Print version ISSN 0021-7557

J. Pediatr. (Rio J.) vol.86 no.4 Porto Alegre July/Aug. 2010

http://dx.doi.org/10.1590/S0021-75572010000400016 

COMUNICAÇÃO BREVE

 

Vitamina E no soro e colostro humanos em condições de jejum e pós-prandial

 

 

Roberto DimensteinI; Ana C. P. MedeirosII; Lahyana R. F. CunhaIII; Katherine F. AraújoIV; Juliana C. O. DantasV; Thamizy M. S. MacedoV; Tânia L. M. StamfordVI

IDoutor, Bioquímica, Professor adjunto IV, Departamento de Bioquímica, Centro de Biociências, Universidade Federal do Rio Grande do Norte (UFRN), Natal, RN
IIFarmacêutica, Mestranda, Curso de Pós-Graduação, Bioquímica, Centro de Biociências, Departamento de Bioquímica, UFRN, Natal, RN
IIIBióloga, mestranda, Curso de Pós-Graduação, Bioquímica, Centro de Biociências, Departamento de Bioquímica, UFRN, Natal, RN
IVNutricionista, Bolsista de apoio técnico, Laboratório de Bioquímica da Nutrição, UFRN, Natal, RN
VAcadêmica, Nutrição, UFRN, Natal, RN
VIDoutora, Nutrição, Professora associada, Departamento de Nutrição, Centro de Ciências da Saúde, Universidade Federal de Pernambuco (UFPE), Recife, PE

Correspondência

 

 


RESUMO

OBJETIVO: Avaliar a concentração de alfa-tocoferol no soro e colostro maternos, seja em condições de jejum ou pós-prandial.
MÉTODOS: Trinta parturientes saudáveis atendidas em uma maternidade pública foram recrutadas para o estudo, e amostras de sangue, colostro em jejum e colostro pós-prandial foram coletadas até 12 horas pós-parto.
RESULTADOS: A concentração sérica de alfa-tocoferol foi de 1.939,8±766,0 μg/dL. O alfa-tocoferol no colostro em jejum, 1.603,4±911,0 μg/dL, e após a refeição, 1.515,0±890,9 μg/dL, não apresentaram diferença significativa (p > 0,05). Houve correlação entre o alfa-tocoferol do colostro na condição de jejum e no pós-prandial (p < 0,05), mas não entre o soro e o colostro.
CONCLUSÃO: A falta de correlação entre o alfa-tocoferol no plasma e no colostro e a correlação entre o alfa-tocoferol no colostro em jejum e no pós-prandial reforçam a hipótese de um mecanismo de controle na passagem desse micronutriente, independente do aporte dietético.

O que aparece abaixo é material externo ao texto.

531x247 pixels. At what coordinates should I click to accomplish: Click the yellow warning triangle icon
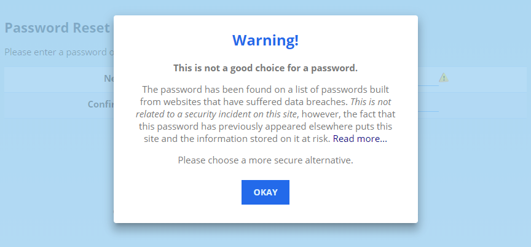tap(443, 77)
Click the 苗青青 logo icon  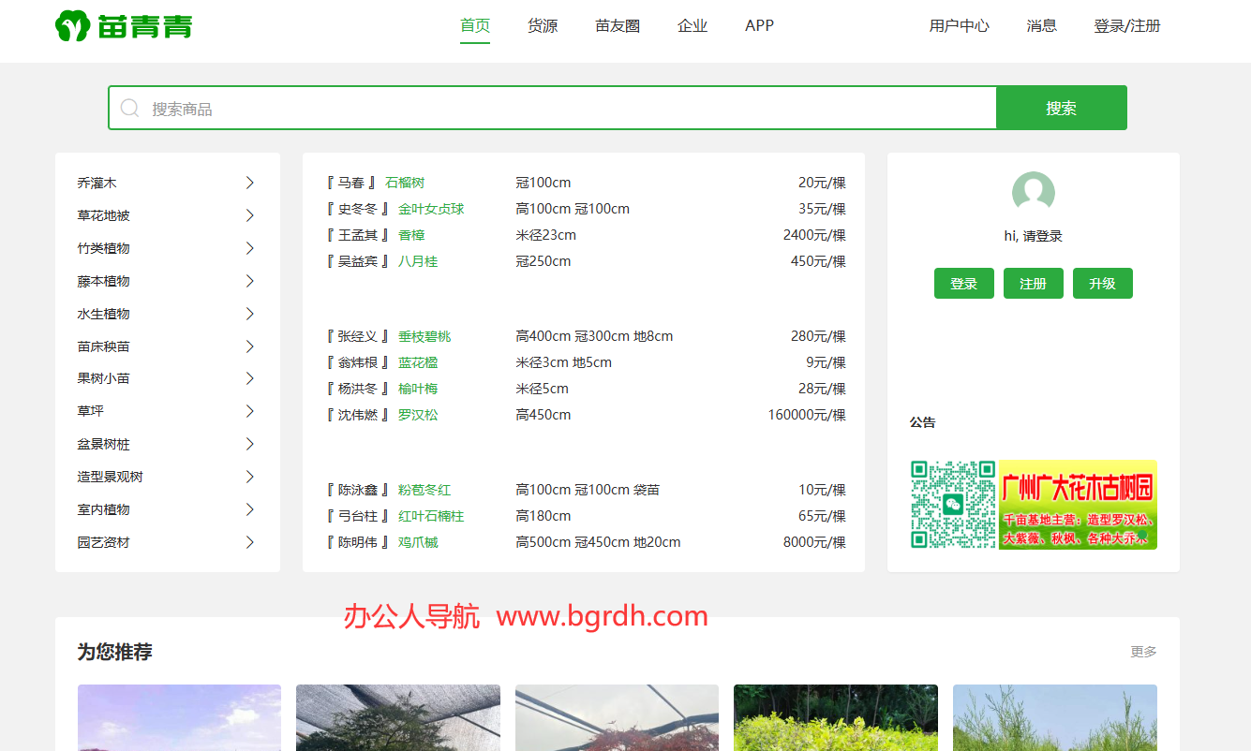(73, 26)
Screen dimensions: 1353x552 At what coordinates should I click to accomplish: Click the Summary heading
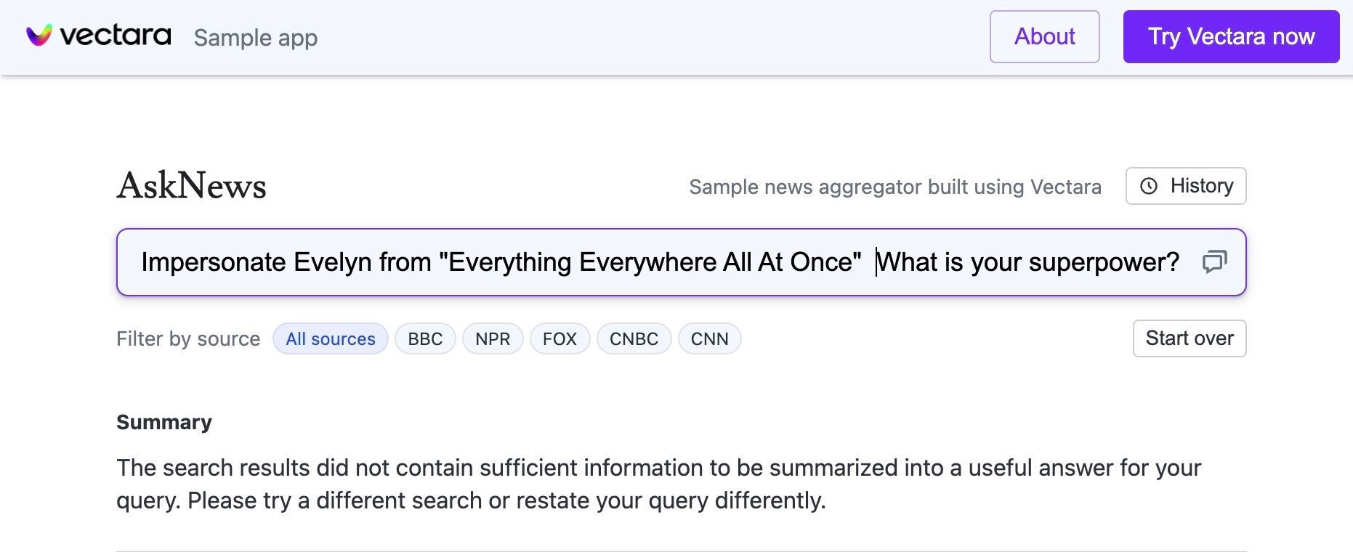pyautogui.click(x=164, y=422)
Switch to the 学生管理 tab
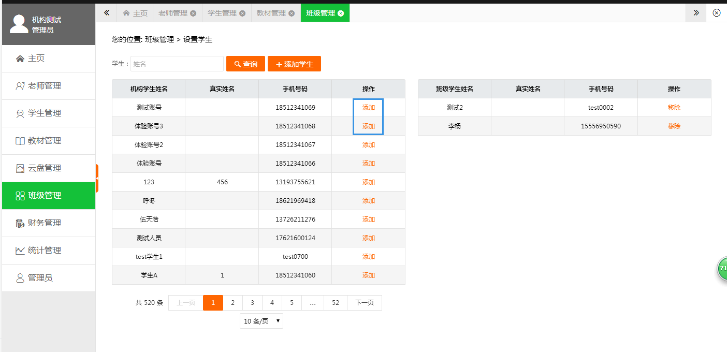This screenshot has height=352, width=727. tap(222, 13)
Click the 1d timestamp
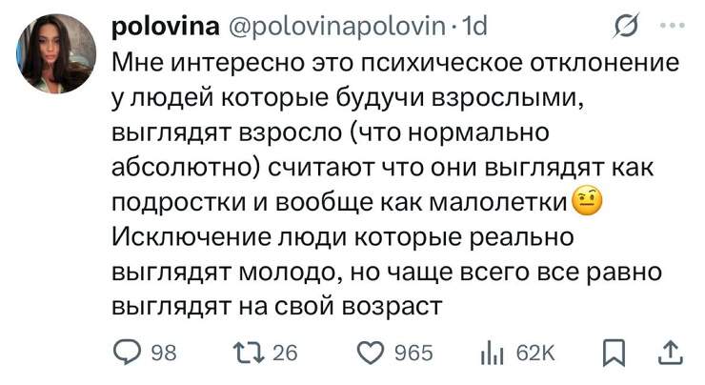Viewport: 705px width, 385px height. tap(474, 26)
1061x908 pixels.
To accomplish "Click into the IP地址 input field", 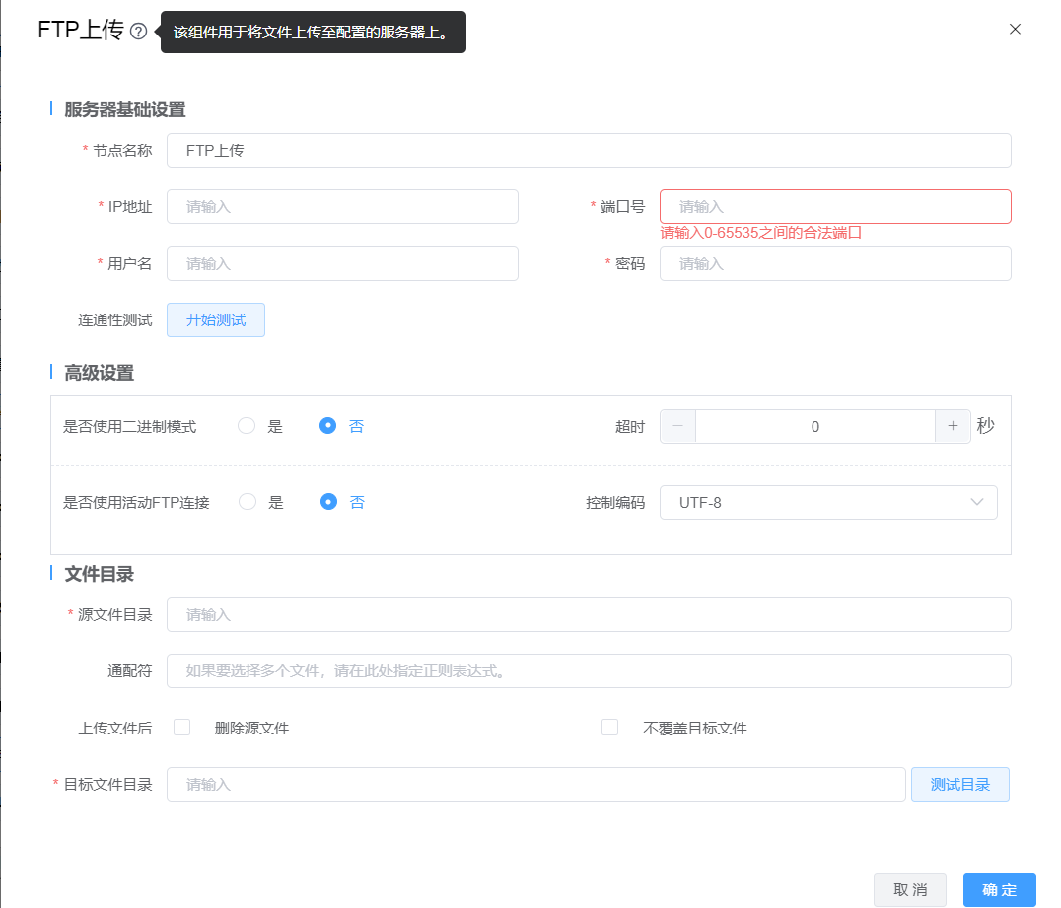I will [x=342, y=207].

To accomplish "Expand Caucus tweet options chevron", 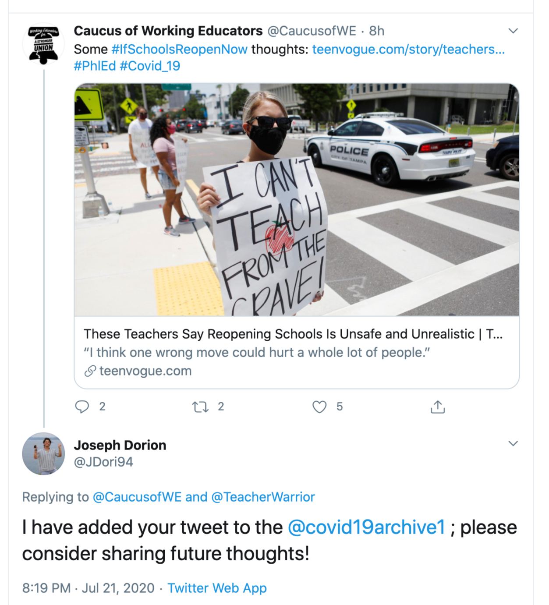I will (513, 31).
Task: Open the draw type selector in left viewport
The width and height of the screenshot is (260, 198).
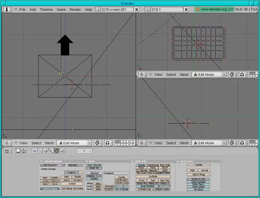Action: pos(98,143)
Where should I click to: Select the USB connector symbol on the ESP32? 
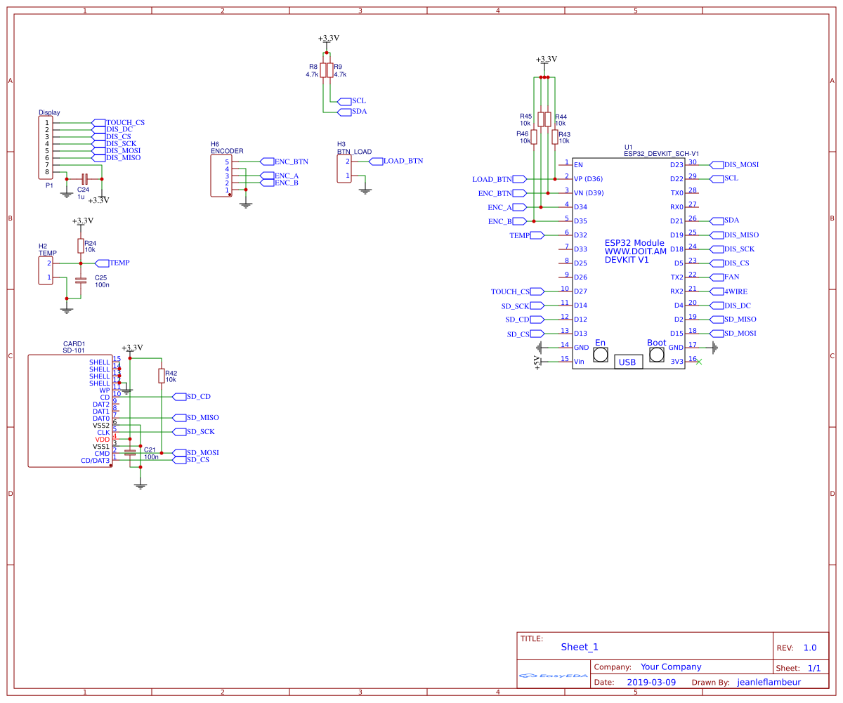pyautogui.click(x=627, y=361)
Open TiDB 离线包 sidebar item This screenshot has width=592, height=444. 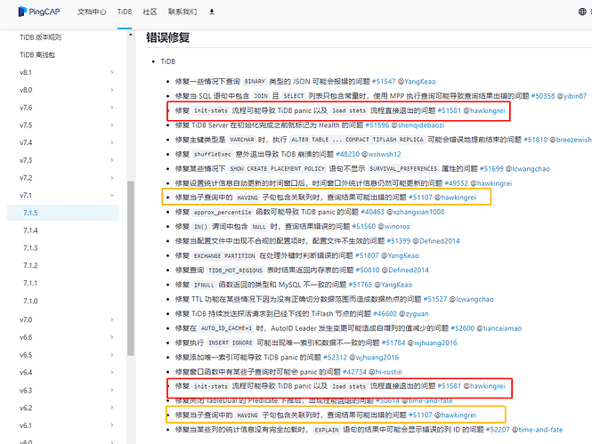[x=37, y=55]
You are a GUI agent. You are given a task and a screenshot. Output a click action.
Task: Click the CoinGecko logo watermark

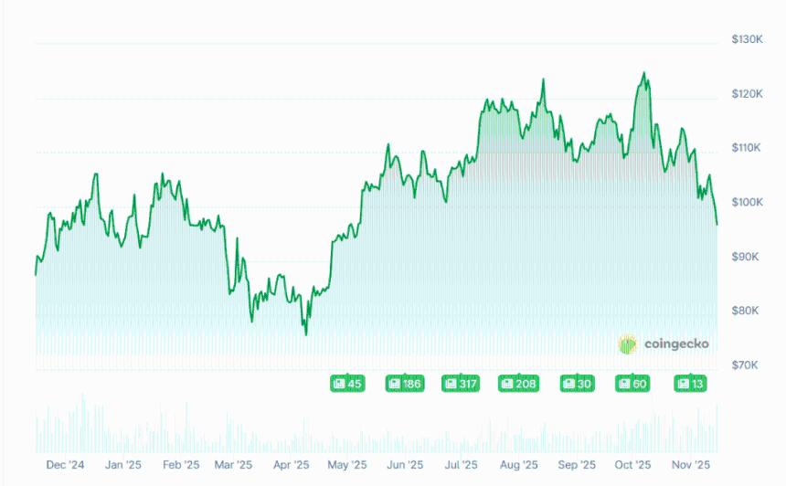pyautogui.click(x=664, y=343)
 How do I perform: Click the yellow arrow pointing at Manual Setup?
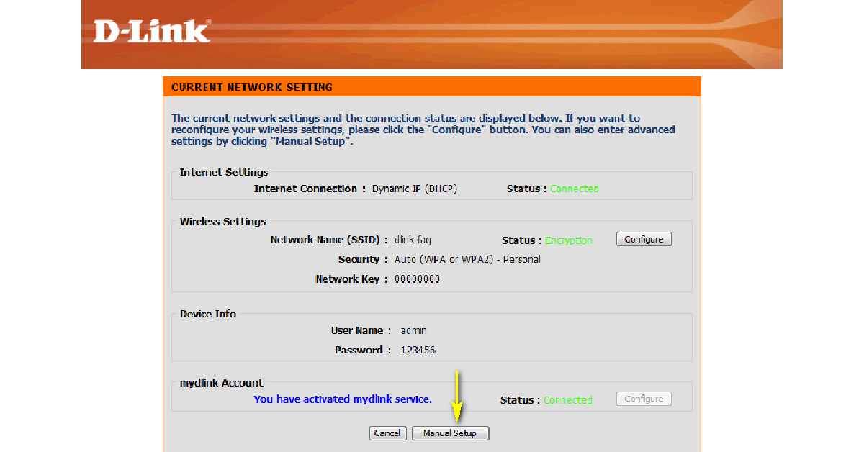tap(457, 396)
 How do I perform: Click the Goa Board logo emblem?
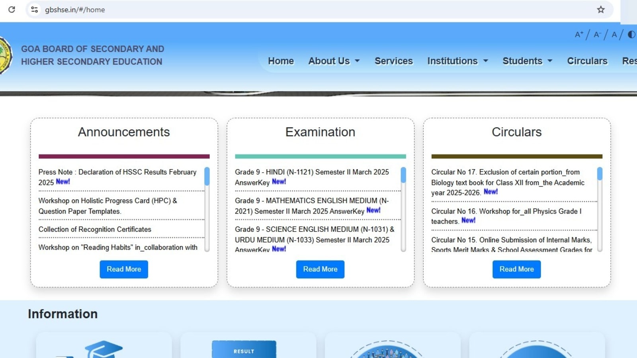[x=5, y=55]
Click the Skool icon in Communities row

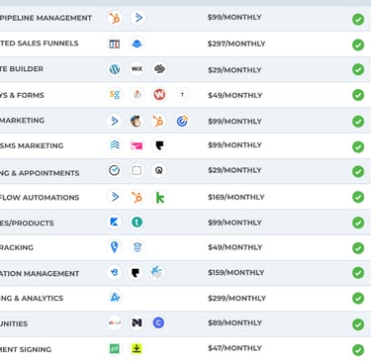(115, 322)
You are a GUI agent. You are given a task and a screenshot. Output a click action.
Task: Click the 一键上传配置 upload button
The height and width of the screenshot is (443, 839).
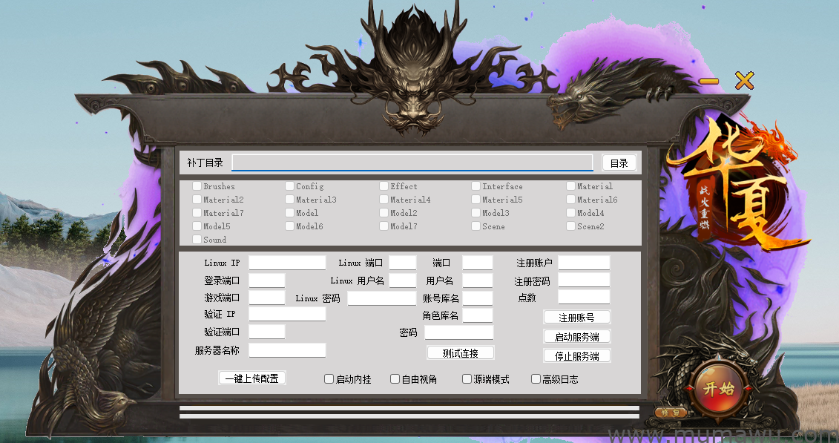252,378
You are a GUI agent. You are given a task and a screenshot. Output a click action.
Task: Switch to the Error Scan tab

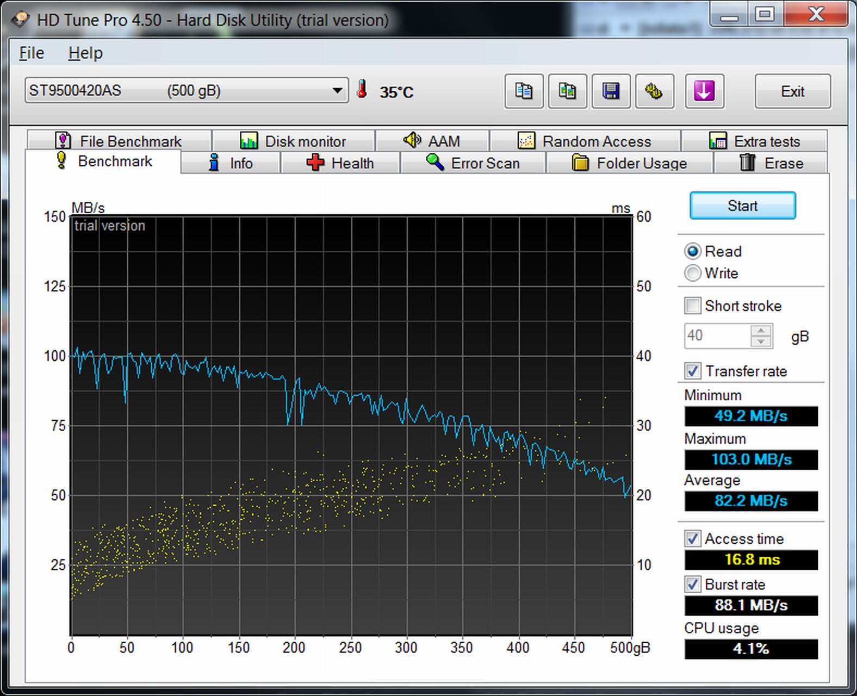tap(473, 163)

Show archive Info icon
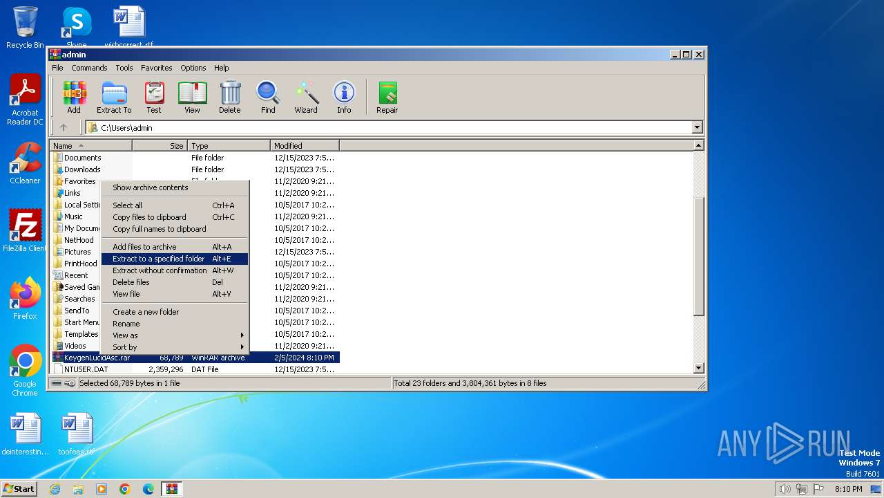344,97
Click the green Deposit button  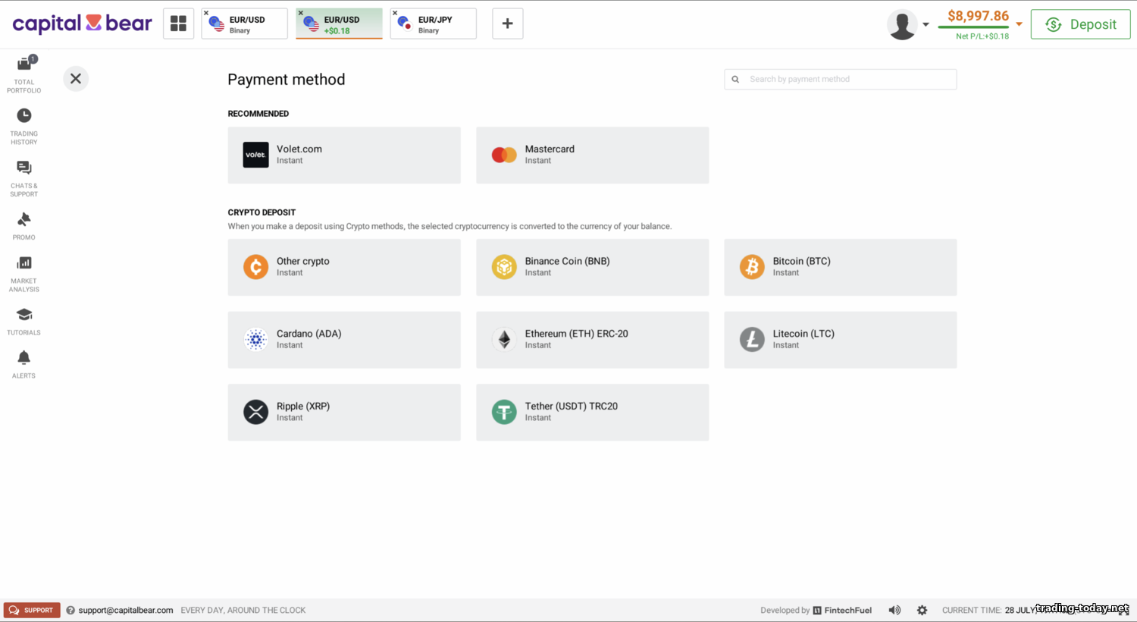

Palavras-chave: Alfa-tocoferol, soro, colostro.


 

 

Introdução

A vitamina E é um termo genérico utilizado para designar oito compostos naturais, sendo o alfa-tocoferol o que possui maior atividade biológica1. Estudos epidemiológicos têm indicado um provável envolvimento da deficiência de vitamina E na patogênese da aterosclerose, diabetes e alguns tipos de câncer, bem como na modulação da inflamação e resposta imune2.

Durante a gestação, a transferência placentária do alfa-tocoferol é limitada, e o feto apresenta baixa concentração circulante dessa vitamina. Após o parto, o leite é de extrema importância para o abastecimento do alfa-tocoferol ao recém-nascido, pois é essencial na defesa contra a toxicidade do oxigênio e auxilia a estimular o desenvolvimento de seu sistema imunológico1.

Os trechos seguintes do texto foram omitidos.